Tuesday, September 29, 2015

Why Your Attention Span Is A Great Excuse For Someone Else’s Failure | Tara Sparling

Why Your Attention Span Is A Great Excuse For Someone Else's Failure | Tara Sparling writes

Why Your Attention Span Is A Great Excuse For Someone Else's Failure

I wasn't well last week, and ended up feeling dreadfully sorry for myself. Now, there's nothing on earth can feel quite as sorry for itself as an Irish woman, so it can get quite dark. Anyhoo, as I lay prostrate, bemoaning the state of both my health and my immediate prospects, my lamentations eventually began to transfer themselves to the world outside as well.

And it's a dark world, lads and lassies. Society is broken. Rent asunder by social media, reality television, celebrity gossip and cat memes.

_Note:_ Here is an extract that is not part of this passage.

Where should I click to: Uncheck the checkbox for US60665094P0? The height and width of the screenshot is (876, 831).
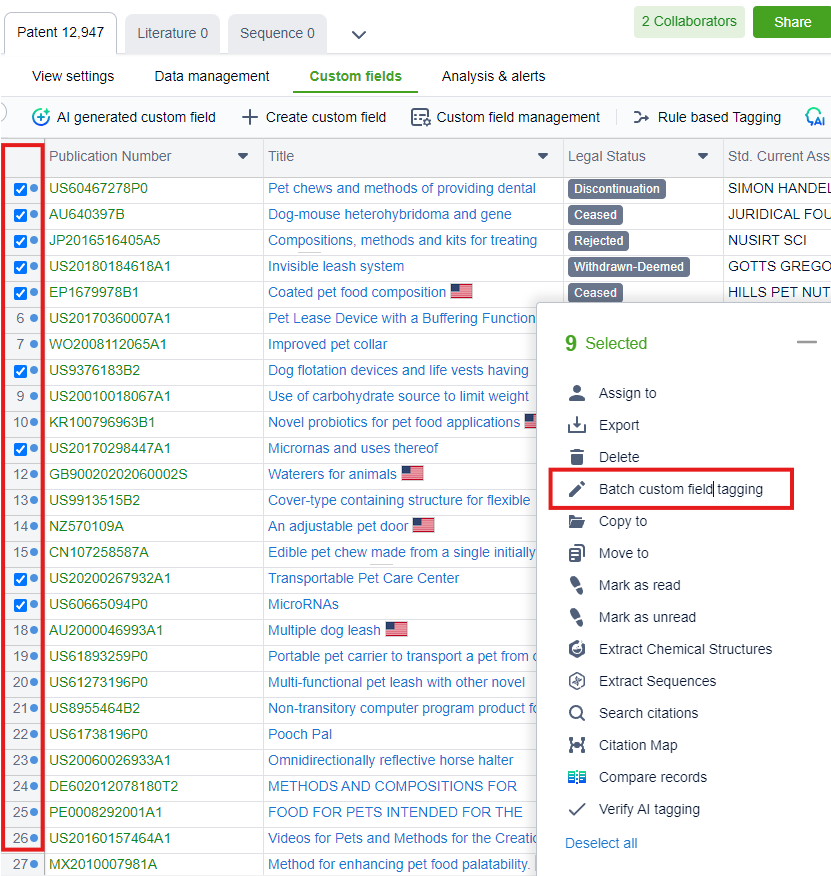click(20, 605)
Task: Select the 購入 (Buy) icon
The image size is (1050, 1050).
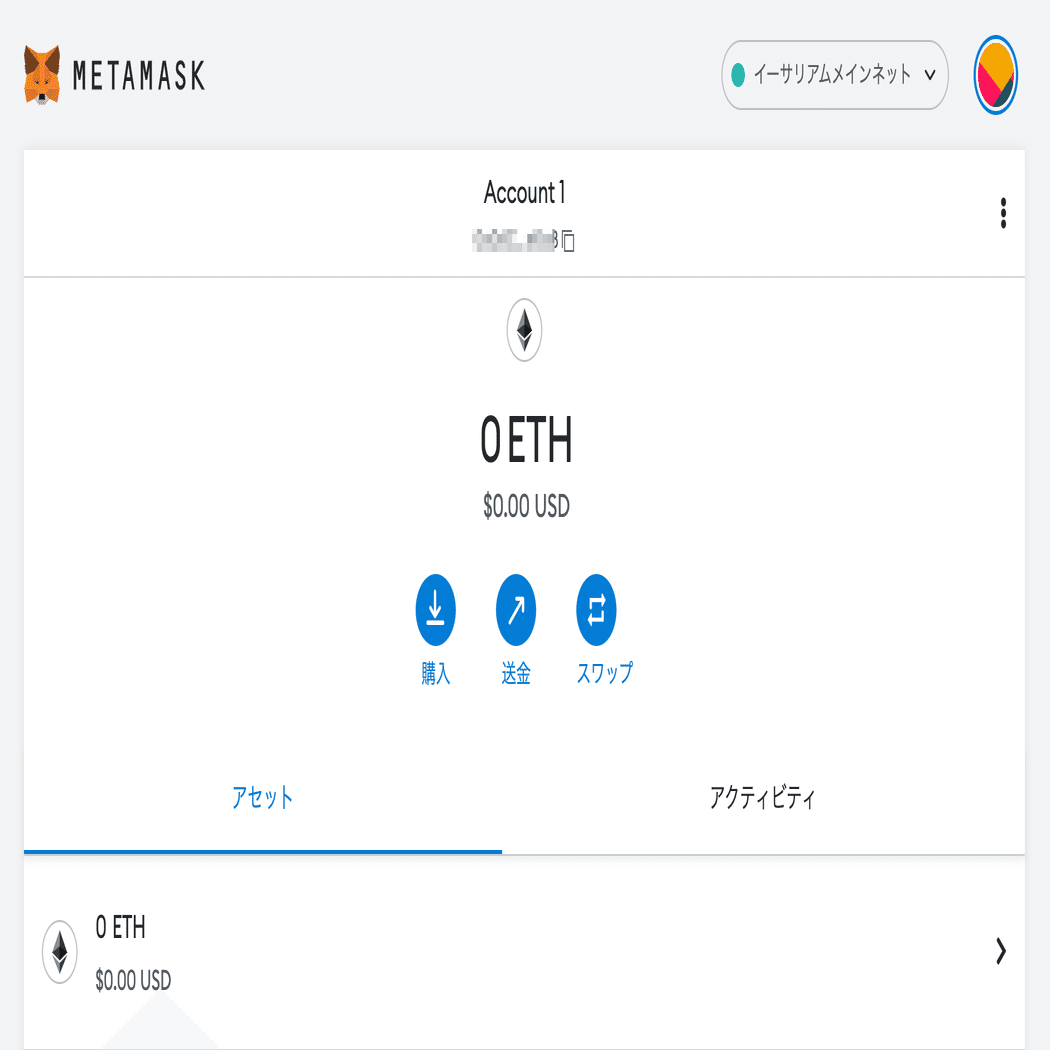Action: coord(435,609)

As a race, we have developed the attention span of a hungover goldfish. We can't concentrate on anything longer than a Buzzfeed article called 21 Things Only People Who Wore Purple Underpants In 1991 Will Understand. And nobody reads full novels anymore.

My last post on e-book reading statistics – the fact that we now have access to better statistics not only on what books people are buying, but also whether they finish them or not – raised a few questions, namely: Are people not finishing books these days because their attention span is shot? Or are they not finishing books because the books just aren't good enough?

The "Can't Even" Era

We can say that we're busier, or that we have more distractions. But there are other things afoot, such as more competition to entertain us. Once, we might have paid attention to stuff we didn't find particularly interesting, because there was nothing else more immediately attractive. Now we don't have to. Social, geographical and economical barriers to media have disappeared. So much information is available to us on so many different channels that we can now choose whether or not to consume it.

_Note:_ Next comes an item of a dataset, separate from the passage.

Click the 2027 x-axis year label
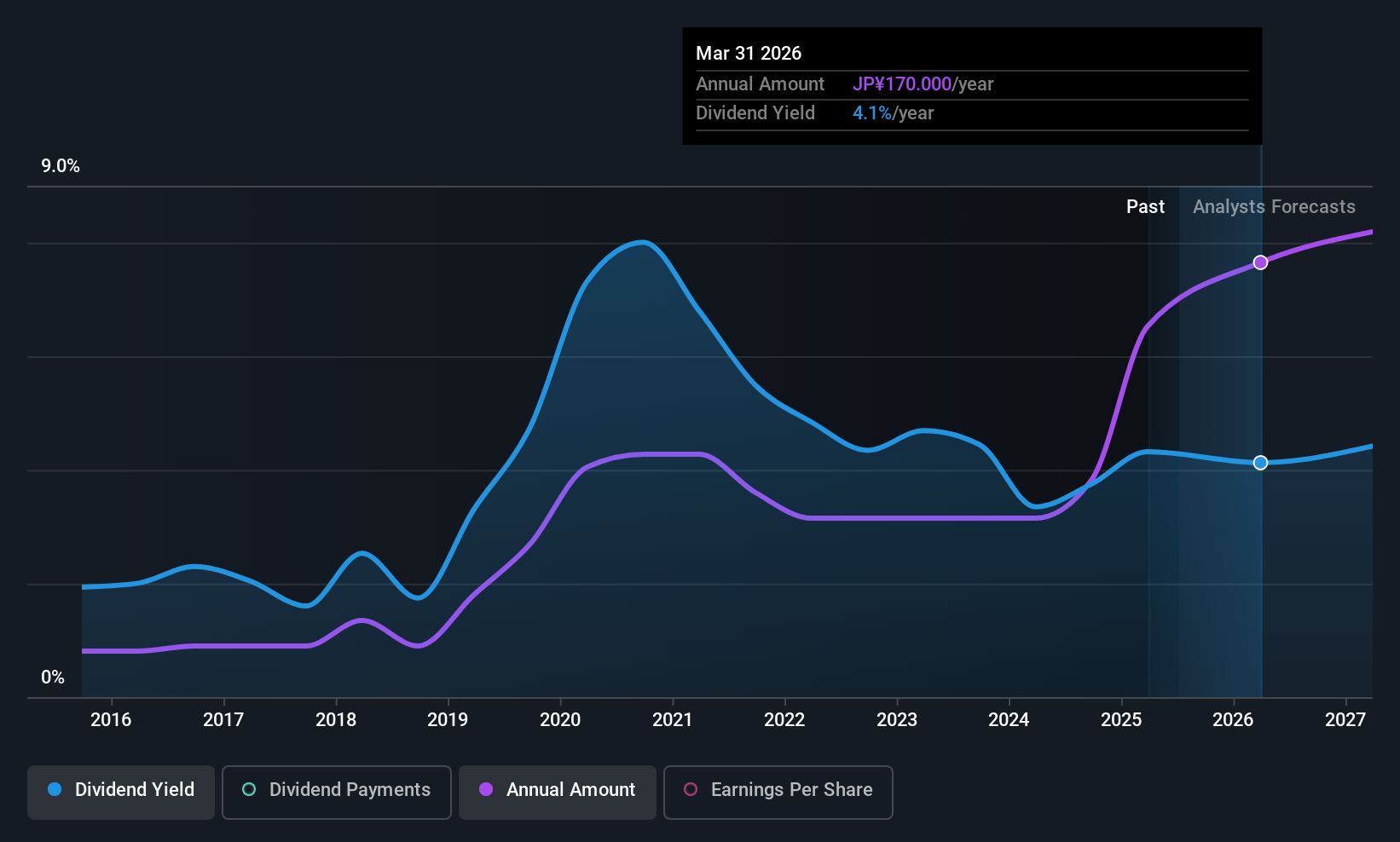 pos(1345,719)
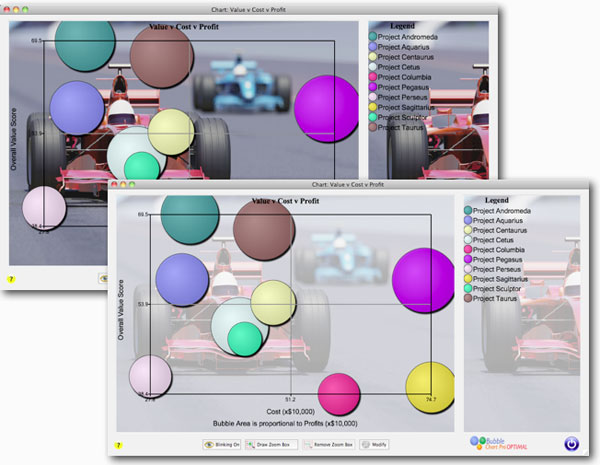Viewport: 600px width, 465px height.
Task: Click the Modify button in the toolbar
Action: [374, 443]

And it doesn't always follow that short attention-span stuff always wins. Look at the rise and rise of complex, slow or long-form TV like The Wire, Breaking Bad or Mad Men; see how binge-watching TV or binge-buying books in the same series has become a 'thing'. If people really like something, they don't hang about, waiting for the next instalment. They make time for it right now and they become wholly – almost fanatically – focused upon it.

In the olden days, we read what we had and thought that was it. Now we're conscious that there might always be something better out there – or at least, something more attractive. Gone are the days when we all watched the same TV or read the same books, because they were all we had.

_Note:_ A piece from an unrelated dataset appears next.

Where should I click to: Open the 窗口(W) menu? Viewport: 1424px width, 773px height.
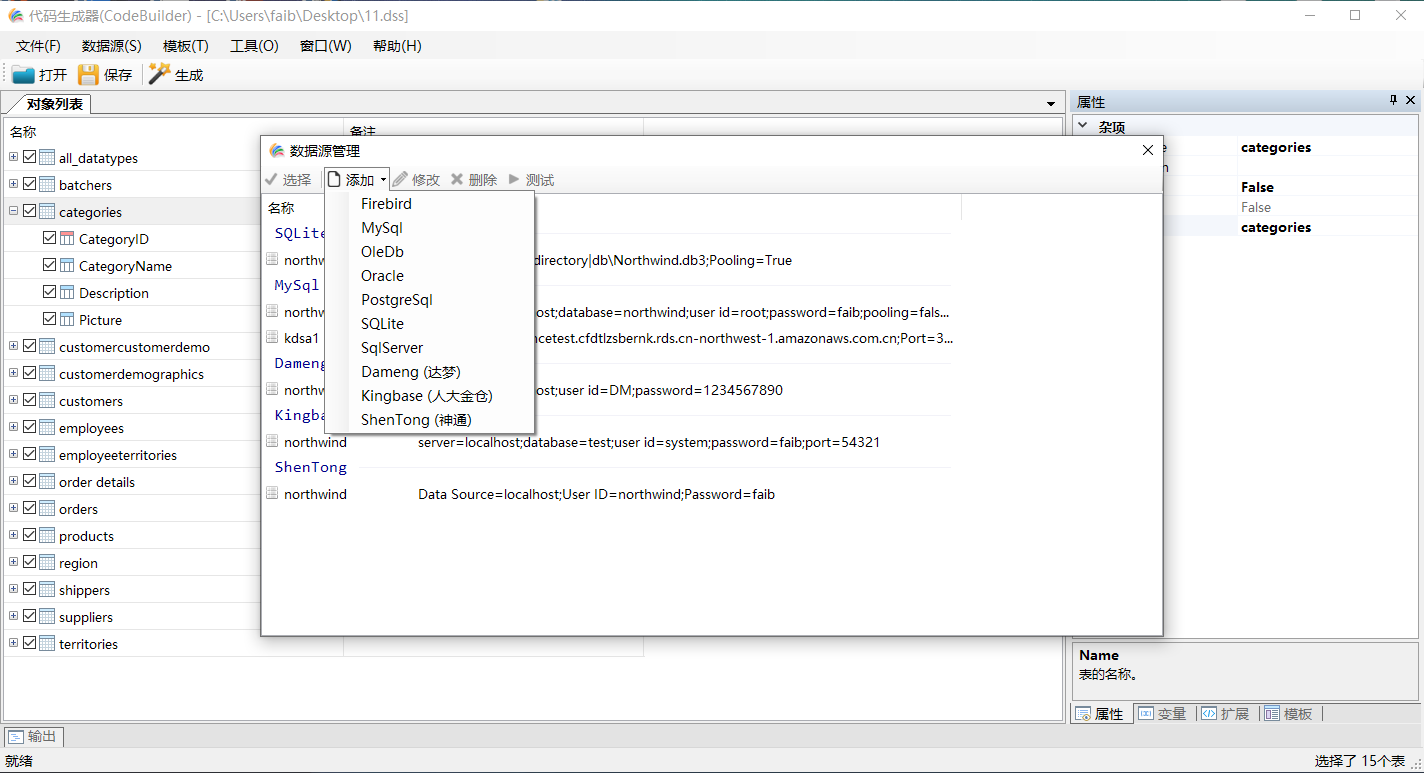(x=325, y=46)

But that still doesn't necessarily explain how, having chosen a book, we don't finish it. So why is that?

1. Books aren't as valuable as they were. 

When books were more expensive, we had no choice but to read what we bought or borrowed. But now, we can download 10 free books during a toilet break. We may not read them. But we can still download them. (Whether or not making a book free devalues it to the extent we never read it is a whole different post.)

2. There are more books out there.

More authors are releasing books independently, meaning more books are being published. And much as we might hate to admit it, a substantial quantity of this might be badly edited, badly marketed, or just bad. We might get two chapters into a book, realise it hasn't been edited properly, and run for the hills. I know I have.

3. Power has shifted.

We're no longer solely dependent on big publishing houses with big budgets and connections with book critics to tell us what to read. And we don't feel as beholden to sticking with a book the critics said we should read because we want to look intelligent.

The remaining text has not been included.